Project Summary/Abstract
Single-cell RNA sequencing (scRNA-seq) is currently at the forefront of biotechnological innovation. scRNA-seq
experiments enable gene expression measurement at a single-cell resolution, and provide an opportunity to
characterize the molecular signatures of diverse cell types, states, and structures in tissue development and
disease progression. However, it remains a substantive challenge to construct a comprehensive view of single-
cell transcriptomes in health and disease, due to the knowledge gap in properly modeling the high-dimensional,
sparse, and noisy scRNA-seq data. While the development of new data science methods, including our recent
work, has facilitated the design and analysis in scRNA-seq studies to identify and annotate distinct cell
populations, there is a critical need for computational methods that can accurately evaluate biological
hypotheses for these diverse cell populations. To address this knowledge gap and critical need and thereby
enable a systematic understanding of transcriptional and post-transcriptional mechanisms across biological
scales (from cells to genes to RNA molecules), the objective of our MIRA research program is to develop novel
statistical methods and bioinformatics software for multiscale analysis of single-cell transcriptomes. We will
pursue three parallel but complementary research directions: (1) to develop novel statistical methods for
quantifying and comparing gene regulatory associations from single-cell gene expression data; (2) to develop
the first statistically principled methods for identifying, quantifying, and comparing alternative polyadenylation
usage from 3’-end scRNA-seq data; and (3) to develop a novel statistical model for jointly analyzing and
comparing scRNA-seq data from heterogeneous biological samples, such as multiple patients, developmental
stages, or related species. The proposed research will be built on the foundations of our recent studies in
developing interpretable statistical methods and user-friendly software for quantifying, denoising, integrating,
and comparing genomic data at various biological scales. Throughout the program, we will work closely with
experimental biologists at Rutgers Cancer Institute of New Jersey and Wistar Institute, and use our proposed
methods to identify and study transcriptional mechanisms in intestinal biology, neurobiology, and cancer biology.
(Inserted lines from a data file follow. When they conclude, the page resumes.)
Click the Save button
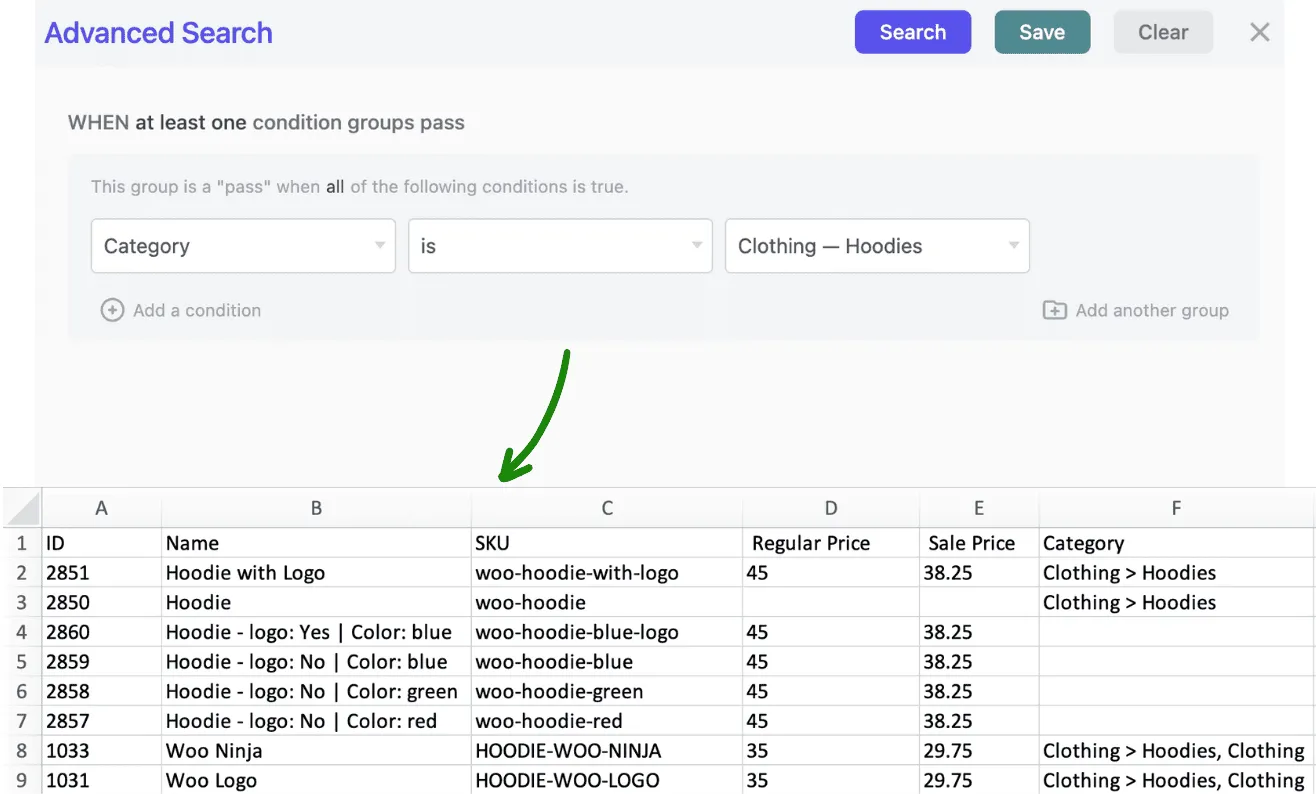Viewport: 1316px width, 794px height. (x=1042, y=32)
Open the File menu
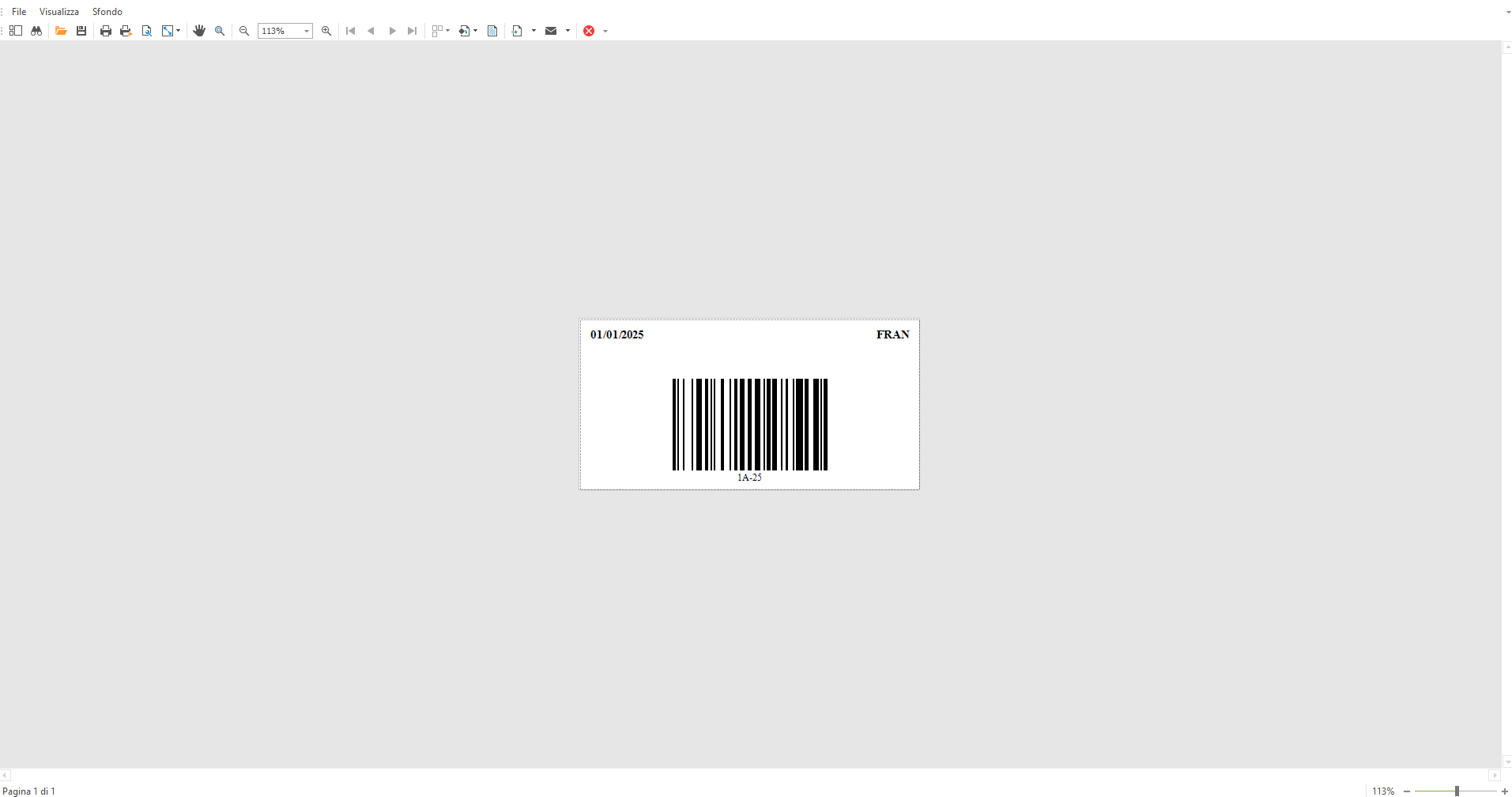The image size is (1512, 797). (19, 12)
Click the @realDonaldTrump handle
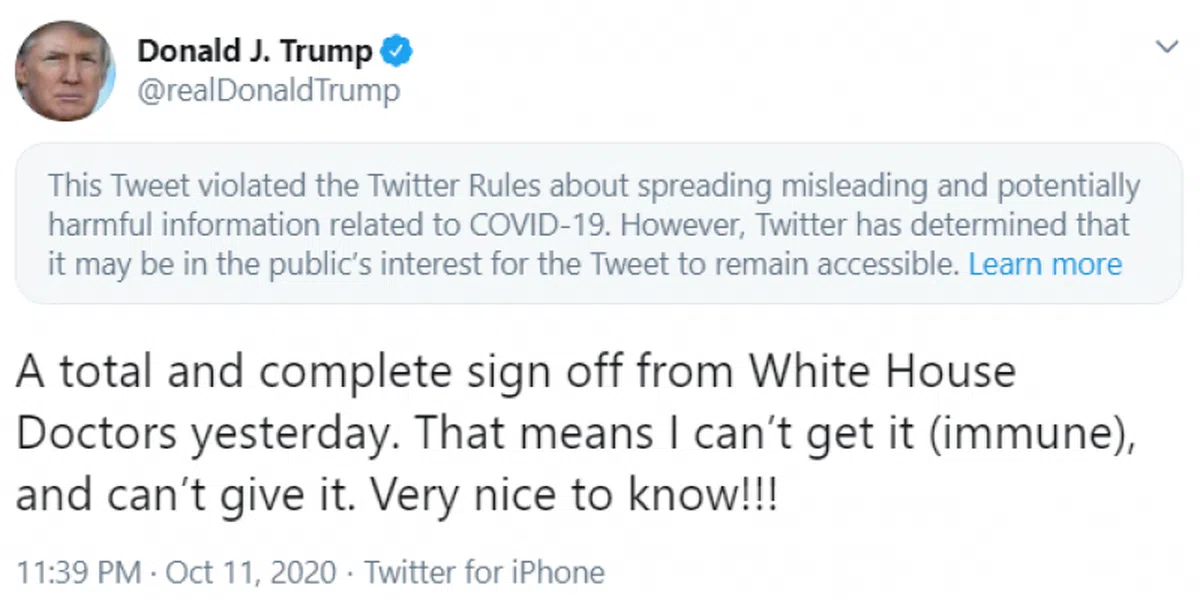 point(268,91)
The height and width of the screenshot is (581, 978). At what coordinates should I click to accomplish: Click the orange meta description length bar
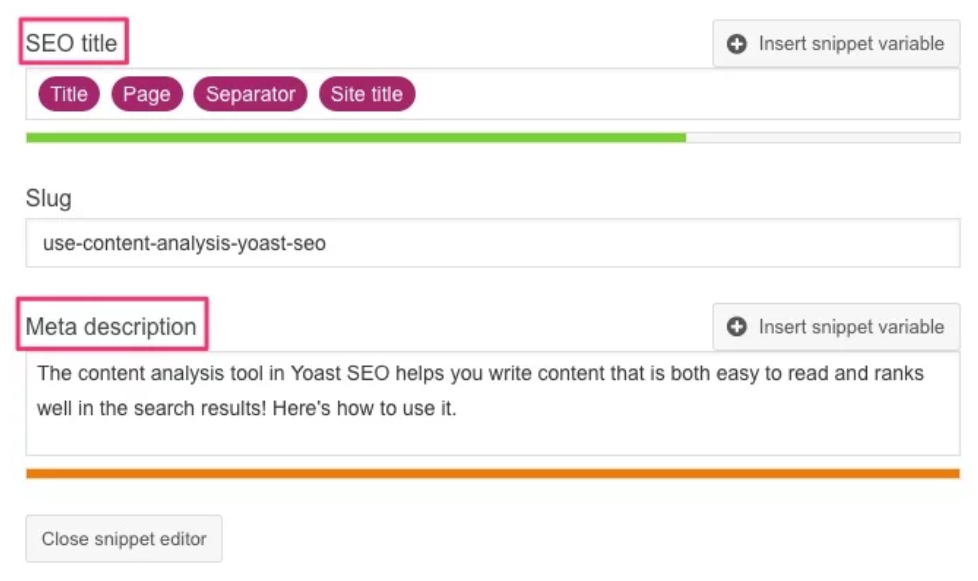(x=493, y=474)
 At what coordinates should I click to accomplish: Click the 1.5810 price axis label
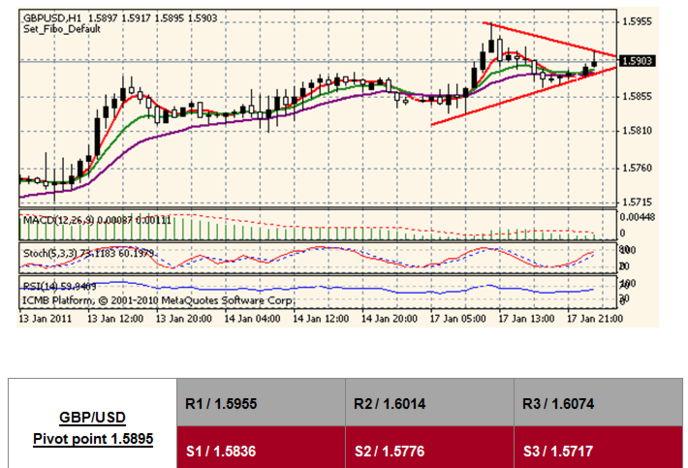[x=636, y=131]
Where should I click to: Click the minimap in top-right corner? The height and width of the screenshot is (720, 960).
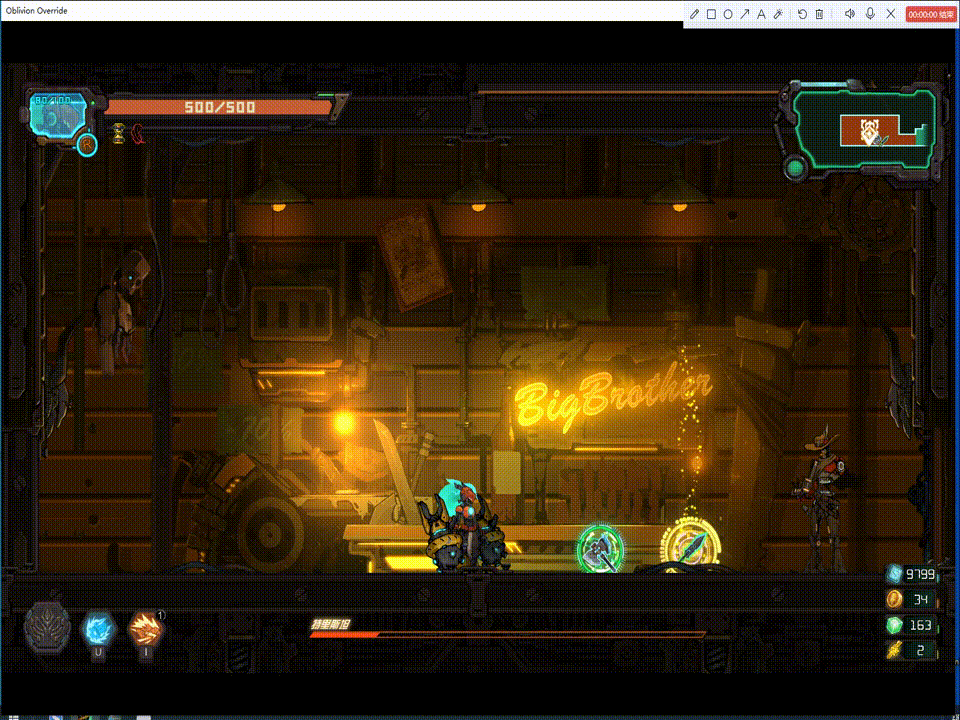(866, 128)
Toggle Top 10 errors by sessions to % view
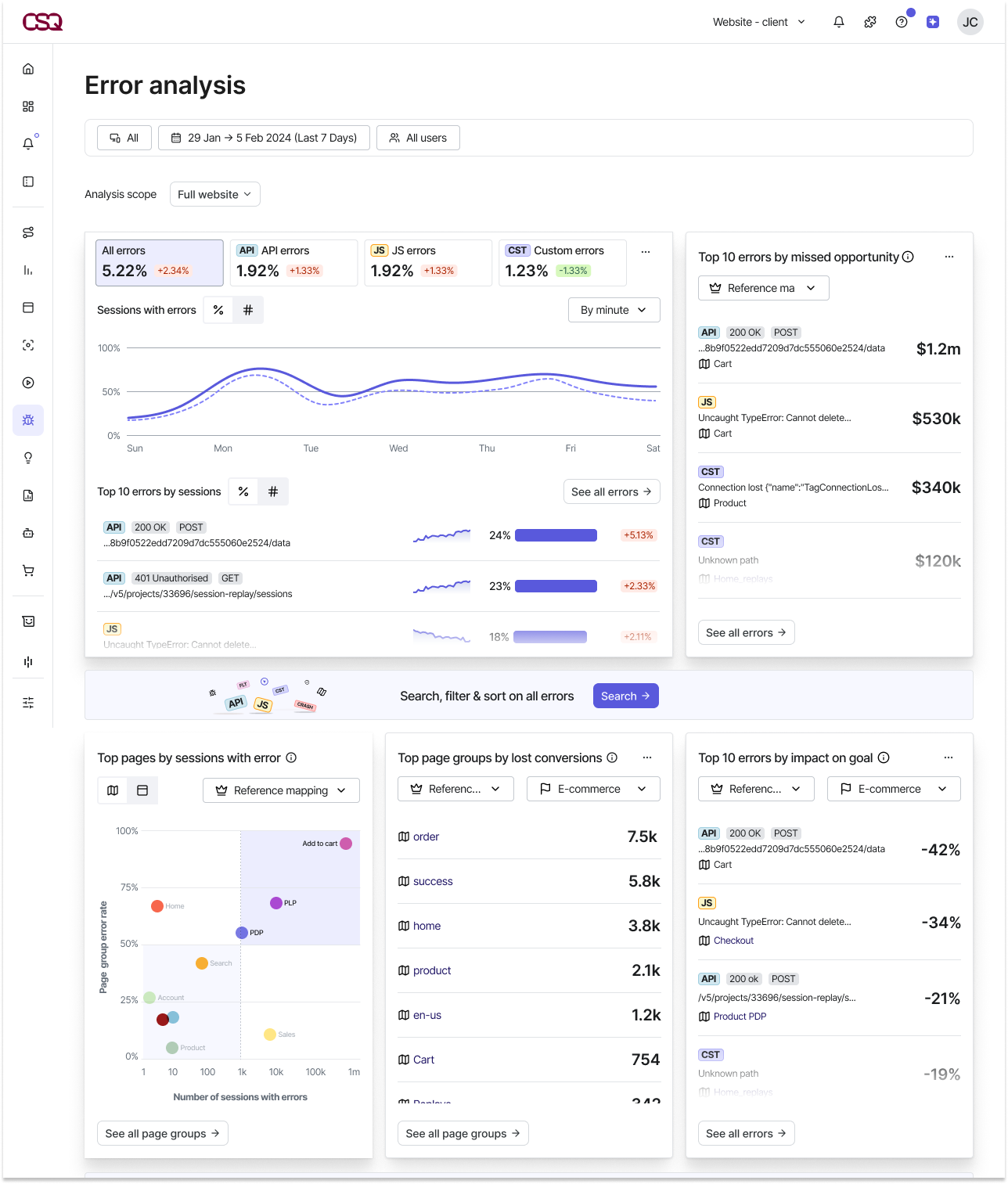This screenshot has width=1008, height=1184. [243, 491]
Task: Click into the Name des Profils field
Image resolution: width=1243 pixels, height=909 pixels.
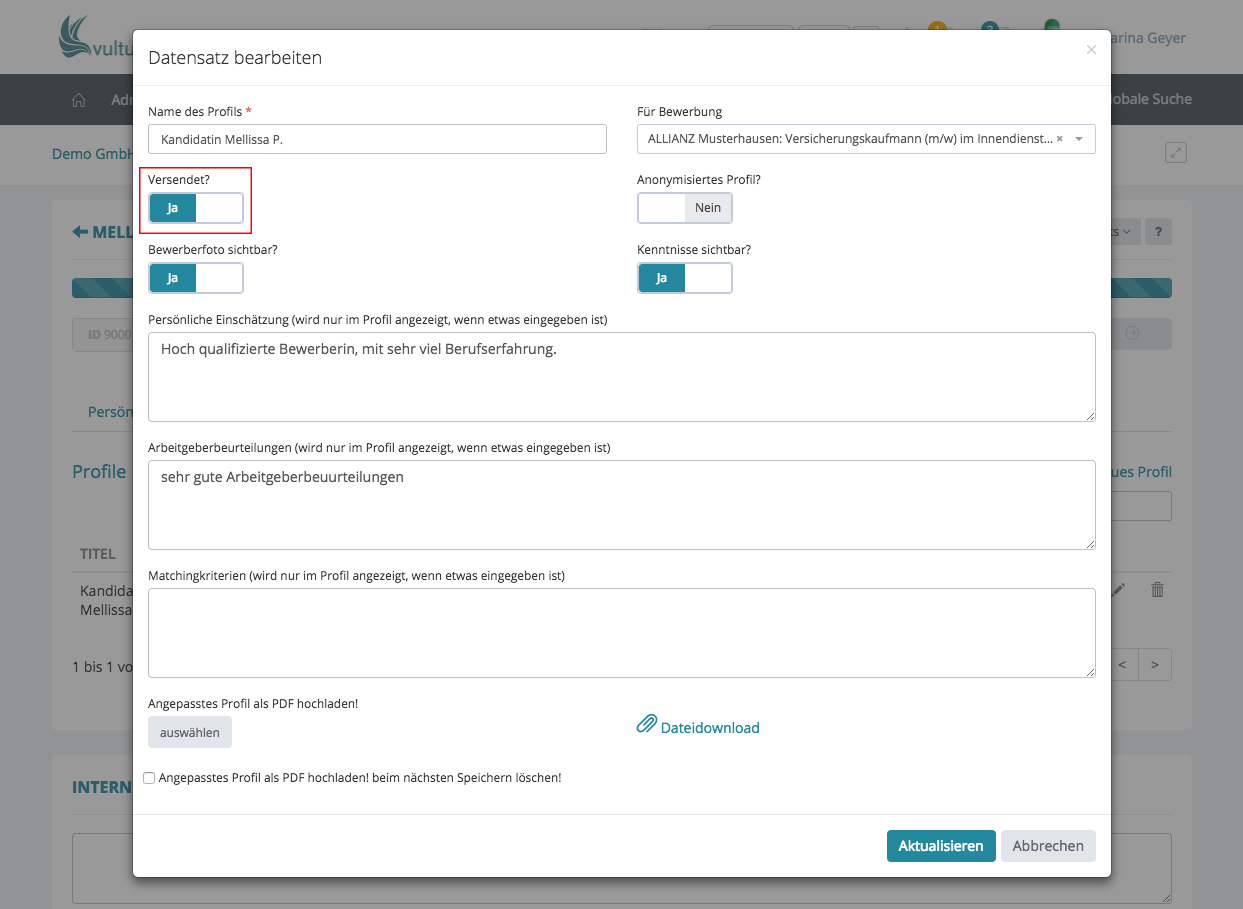Action: tap(377, 139)
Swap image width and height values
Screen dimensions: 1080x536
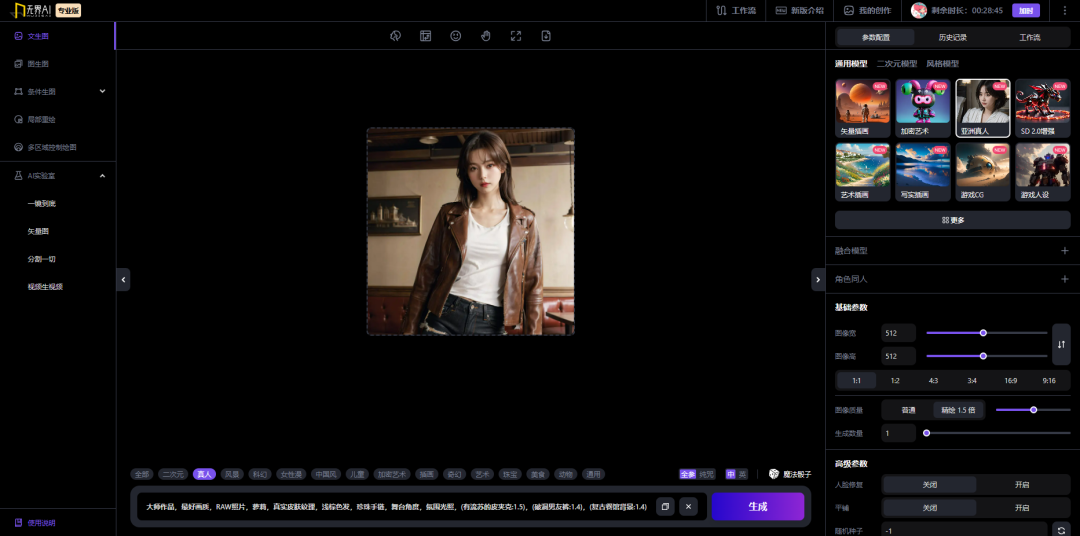click(x=1061, y=344)
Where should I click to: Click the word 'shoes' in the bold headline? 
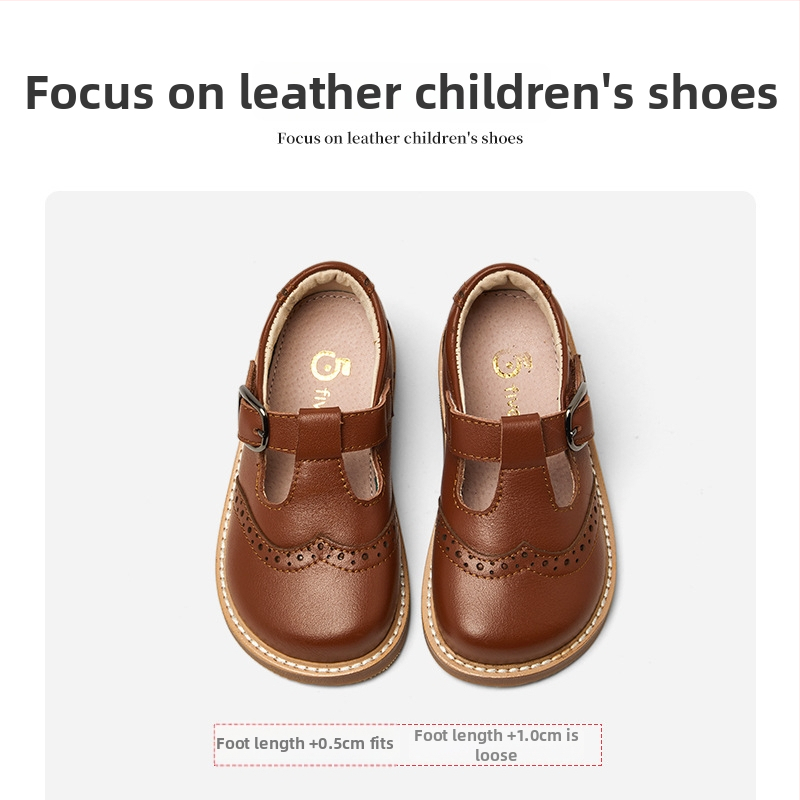point(713,92)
Together, this concerted effort will provide efficient and broadly applicable statistical and bioinformatics tools for
generating substantial insights into identifying key cells, pathways, gene interactions, and RNA transcripts
associated with various biological contexts, including human disease. The proposed program also aligns with
my team’s long-term goal to develop a statistically principled understanding of transcriptional and post-
transcriptional regulation in single cells, thus improving our ability to define, interpret, and predict cellular
commitment and functionality in health and disease.